Many of us have become aware of traumatic brain injuries in the context of professional sports. Hockey and American football players are at high-risk for these injuries. Yet, you don’t have to be a linebacker to sustain a brain injury. Almost 400 brain injuries happen each day. These injuries can result in hospital stays and even death.
A brain advocacy group recently descended on Albany to petition lawmakers to enhance the Concussion Management Awareness Act and create a trust fund for brain injuries to help patients of traumatic brain injuries. The group’s larger goals are to increase awareness for brain injuries to better recognize and treat them and to increase community access for treatments.
Acts of violence, falls and car accidents are the leading causes of traumatic brain injuries. These incidents often result in the head or body whipped around or direct strikes to the head. Falls are especially common as they can occur in the home and year-round outdoors. Don’t think falls are only a concern for the elderly. They are the leading cause of brain injury for all age groups excluding 10-19-year olds.
How to recognize a possible traumatic brain injury
There are many ways brain injuries manifest themselves. More severe symptoms can include seizures, vomiting and drowsiness. Other signs of traumatic brain injuries include confusion, problems balancing or a headache.

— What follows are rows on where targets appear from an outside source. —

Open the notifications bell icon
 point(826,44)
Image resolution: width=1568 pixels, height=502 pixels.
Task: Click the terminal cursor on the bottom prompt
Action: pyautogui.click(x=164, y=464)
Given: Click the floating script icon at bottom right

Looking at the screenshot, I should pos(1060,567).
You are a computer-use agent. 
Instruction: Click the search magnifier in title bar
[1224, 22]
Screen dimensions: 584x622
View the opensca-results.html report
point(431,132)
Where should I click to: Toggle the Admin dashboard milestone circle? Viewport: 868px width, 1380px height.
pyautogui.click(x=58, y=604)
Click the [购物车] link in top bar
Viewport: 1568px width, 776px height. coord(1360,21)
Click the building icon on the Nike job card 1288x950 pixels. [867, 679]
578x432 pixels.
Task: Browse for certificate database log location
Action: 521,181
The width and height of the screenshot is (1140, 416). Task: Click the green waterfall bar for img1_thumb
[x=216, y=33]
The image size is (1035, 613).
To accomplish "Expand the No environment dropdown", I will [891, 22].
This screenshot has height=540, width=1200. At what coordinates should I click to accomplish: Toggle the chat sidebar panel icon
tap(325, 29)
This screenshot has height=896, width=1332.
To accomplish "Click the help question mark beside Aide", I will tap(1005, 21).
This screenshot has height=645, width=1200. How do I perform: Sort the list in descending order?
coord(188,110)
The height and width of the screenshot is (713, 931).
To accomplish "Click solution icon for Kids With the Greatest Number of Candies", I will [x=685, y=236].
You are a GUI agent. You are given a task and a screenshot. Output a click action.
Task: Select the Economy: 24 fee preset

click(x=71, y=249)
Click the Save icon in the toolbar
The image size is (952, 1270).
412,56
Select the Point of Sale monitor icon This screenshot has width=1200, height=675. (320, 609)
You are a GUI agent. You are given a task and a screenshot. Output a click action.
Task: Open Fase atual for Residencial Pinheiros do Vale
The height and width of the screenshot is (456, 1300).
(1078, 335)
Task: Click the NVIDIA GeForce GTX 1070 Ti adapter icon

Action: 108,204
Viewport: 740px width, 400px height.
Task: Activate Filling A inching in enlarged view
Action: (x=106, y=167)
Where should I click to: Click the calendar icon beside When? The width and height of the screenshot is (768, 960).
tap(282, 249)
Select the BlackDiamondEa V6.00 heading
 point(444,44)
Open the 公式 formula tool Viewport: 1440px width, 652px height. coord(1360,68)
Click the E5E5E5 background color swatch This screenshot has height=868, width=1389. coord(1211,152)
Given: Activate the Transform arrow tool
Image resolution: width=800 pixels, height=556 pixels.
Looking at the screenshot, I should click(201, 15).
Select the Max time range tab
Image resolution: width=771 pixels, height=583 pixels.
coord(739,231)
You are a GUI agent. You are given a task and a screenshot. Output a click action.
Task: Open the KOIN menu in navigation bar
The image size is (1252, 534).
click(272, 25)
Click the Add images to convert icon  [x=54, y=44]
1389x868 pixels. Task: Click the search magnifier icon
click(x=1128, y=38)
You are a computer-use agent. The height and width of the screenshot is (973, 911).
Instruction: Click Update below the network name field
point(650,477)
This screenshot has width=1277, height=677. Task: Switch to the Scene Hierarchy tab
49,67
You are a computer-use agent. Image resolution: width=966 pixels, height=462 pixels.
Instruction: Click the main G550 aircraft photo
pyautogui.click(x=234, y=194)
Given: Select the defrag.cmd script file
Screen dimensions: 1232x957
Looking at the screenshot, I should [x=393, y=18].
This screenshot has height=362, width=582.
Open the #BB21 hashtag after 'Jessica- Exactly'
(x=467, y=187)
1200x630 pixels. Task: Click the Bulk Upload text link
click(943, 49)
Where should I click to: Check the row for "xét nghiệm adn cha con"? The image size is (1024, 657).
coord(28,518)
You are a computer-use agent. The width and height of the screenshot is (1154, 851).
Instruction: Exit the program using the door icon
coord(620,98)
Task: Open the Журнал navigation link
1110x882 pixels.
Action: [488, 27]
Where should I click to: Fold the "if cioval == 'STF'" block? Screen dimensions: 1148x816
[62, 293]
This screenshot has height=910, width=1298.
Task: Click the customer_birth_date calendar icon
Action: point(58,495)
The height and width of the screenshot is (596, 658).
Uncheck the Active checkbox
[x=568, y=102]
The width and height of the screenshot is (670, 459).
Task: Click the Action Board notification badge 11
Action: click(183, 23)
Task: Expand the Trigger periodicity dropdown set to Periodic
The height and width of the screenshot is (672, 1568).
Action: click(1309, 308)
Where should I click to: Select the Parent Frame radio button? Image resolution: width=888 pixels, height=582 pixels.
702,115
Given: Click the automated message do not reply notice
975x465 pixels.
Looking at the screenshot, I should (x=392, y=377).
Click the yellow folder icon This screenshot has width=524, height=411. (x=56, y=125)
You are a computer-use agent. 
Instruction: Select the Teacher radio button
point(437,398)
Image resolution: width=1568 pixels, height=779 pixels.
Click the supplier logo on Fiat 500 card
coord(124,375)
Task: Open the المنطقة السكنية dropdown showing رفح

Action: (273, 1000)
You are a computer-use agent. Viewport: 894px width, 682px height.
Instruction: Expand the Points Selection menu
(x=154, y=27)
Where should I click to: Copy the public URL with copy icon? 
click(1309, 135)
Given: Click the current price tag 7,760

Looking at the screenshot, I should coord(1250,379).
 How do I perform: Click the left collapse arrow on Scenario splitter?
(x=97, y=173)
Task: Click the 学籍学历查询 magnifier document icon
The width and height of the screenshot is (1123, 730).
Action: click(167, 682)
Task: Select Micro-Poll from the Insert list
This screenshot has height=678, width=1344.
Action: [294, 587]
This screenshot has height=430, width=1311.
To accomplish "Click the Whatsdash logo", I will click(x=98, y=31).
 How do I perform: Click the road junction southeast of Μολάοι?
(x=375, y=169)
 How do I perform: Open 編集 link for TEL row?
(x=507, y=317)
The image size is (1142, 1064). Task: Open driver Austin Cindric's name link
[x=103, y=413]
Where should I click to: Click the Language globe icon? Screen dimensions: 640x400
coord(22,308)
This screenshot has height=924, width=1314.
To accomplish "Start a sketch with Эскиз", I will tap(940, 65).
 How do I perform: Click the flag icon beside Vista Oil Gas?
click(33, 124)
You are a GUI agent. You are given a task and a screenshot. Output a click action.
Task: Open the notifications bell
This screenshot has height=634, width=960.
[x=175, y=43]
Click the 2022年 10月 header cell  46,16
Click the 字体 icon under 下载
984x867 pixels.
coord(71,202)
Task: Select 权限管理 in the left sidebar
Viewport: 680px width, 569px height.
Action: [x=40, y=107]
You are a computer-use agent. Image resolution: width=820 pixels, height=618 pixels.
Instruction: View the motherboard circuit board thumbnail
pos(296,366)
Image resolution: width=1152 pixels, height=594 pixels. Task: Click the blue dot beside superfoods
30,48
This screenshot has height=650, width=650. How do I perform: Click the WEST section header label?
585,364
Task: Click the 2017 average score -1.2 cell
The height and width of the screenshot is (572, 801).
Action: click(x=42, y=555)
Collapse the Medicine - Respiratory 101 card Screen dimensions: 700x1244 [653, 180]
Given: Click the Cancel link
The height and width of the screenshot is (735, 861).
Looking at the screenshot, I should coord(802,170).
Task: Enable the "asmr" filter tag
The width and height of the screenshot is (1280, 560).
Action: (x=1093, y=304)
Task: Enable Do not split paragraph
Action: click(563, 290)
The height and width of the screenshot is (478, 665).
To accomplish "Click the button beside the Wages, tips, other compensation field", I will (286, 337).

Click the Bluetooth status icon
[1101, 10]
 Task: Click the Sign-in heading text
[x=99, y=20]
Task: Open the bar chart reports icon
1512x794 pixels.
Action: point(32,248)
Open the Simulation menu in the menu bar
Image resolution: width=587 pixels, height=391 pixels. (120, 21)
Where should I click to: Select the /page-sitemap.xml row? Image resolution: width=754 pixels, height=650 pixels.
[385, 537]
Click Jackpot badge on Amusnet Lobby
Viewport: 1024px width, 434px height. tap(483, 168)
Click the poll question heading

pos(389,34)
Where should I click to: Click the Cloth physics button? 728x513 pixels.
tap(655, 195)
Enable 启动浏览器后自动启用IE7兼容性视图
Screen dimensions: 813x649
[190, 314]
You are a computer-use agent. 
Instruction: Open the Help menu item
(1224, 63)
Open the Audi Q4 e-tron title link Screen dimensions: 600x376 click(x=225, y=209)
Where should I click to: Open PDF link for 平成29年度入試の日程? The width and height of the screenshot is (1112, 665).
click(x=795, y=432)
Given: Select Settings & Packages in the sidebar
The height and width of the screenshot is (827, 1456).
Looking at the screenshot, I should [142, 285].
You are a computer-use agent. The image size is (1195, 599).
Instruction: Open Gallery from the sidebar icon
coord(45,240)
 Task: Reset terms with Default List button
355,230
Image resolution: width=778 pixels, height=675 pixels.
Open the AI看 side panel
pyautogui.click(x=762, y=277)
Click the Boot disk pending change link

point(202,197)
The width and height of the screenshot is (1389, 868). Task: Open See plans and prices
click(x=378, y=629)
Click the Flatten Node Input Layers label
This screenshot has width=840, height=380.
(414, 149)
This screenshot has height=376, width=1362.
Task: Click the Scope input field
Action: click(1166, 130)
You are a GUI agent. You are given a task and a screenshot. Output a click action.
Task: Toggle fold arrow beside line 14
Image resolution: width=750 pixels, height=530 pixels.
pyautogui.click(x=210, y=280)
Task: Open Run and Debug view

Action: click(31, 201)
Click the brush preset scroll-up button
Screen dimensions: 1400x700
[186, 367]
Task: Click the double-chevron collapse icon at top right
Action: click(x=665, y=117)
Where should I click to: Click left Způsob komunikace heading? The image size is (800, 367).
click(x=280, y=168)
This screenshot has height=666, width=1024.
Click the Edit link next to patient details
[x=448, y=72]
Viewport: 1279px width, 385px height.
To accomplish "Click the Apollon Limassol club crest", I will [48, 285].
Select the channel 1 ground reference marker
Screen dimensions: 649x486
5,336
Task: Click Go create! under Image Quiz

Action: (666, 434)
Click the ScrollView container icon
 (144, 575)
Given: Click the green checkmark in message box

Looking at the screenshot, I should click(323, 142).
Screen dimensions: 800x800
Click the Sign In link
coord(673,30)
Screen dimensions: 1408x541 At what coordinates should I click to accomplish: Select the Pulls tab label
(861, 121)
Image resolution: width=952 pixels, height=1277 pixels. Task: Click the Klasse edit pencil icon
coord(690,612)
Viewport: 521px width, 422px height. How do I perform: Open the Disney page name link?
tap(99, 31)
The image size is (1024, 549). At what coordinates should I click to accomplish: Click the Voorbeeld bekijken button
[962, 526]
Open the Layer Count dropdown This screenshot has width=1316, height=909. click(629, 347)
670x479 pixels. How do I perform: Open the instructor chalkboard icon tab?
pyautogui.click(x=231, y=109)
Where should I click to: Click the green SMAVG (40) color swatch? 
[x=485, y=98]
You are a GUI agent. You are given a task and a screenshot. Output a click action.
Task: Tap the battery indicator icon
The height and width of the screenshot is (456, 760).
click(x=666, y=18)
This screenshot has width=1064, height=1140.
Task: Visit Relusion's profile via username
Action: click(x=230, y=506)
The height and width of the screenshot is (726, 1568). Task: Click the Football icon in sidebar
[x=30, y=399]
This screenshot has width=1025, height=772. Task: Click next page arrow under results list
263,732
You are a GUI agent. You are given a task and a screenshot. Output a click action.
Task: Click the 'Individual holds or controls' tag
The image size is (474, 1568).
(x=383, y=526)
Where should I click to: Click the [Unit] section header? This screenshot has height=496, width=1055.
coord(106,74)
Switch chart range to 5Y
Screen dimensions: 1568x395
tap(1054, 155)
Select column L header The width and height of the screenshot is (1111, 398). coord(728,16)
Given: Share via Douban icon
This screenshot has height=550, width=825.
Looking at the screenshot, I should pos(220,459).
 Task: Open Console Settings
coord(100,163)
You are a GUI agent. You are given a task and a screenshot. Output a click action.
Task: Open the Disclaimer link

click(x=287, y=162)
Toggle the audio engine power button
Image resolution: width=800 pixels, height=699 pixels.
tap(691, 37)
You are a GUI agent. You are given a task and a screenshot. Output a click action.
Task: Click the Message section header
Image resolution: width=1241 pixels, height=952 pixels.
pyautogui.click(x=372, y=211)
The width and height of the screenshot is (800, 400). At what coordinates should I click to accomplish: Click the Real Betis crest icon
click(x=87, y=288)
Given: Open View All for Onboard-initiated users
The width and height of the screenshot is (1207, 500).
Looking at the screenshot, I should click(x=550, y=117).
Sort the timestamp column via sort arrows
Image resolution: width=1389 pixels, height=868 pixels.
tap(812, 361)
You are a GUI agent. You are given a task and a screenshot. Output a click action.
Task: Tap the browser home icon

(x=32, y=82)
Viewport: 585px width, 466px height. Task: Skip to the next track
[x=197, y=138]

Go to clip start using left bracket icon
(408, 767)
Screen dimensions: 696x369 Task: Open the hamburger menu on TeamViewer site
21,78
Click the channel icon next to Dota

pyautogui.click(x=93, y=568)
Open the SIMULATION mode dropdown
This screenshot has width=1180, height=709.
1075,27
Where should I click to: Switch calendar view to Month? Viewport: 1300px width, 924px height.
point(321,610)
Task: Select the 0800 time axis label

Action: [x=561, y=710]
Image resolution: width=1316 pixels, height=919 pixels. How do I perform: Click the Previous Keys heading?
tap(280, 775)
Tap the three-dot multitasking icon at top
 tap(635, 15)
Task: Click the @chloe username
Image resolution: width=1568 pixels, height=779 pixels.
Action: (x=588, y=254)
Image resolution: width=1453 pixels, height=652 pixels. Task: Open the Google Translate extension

If left untreated, these injuries can lead to lifelong problems or even death. You should seek medical help if you experience any of these symptoms or are involved in an incident where brain injury is possible even if you don’t notice any symptoms.
Just because you’re not a professional athlete doesn’t mean you don’t have to worry about traumatic brain injuries. Hundreds sustain these injuries every day and thousands die from them each year. There’s no such thing as “shaking it off” when it comes to brain injuries. It’s better to be safe than sorry and visit the doctor if there is any concern you’ve suffered a brain injury.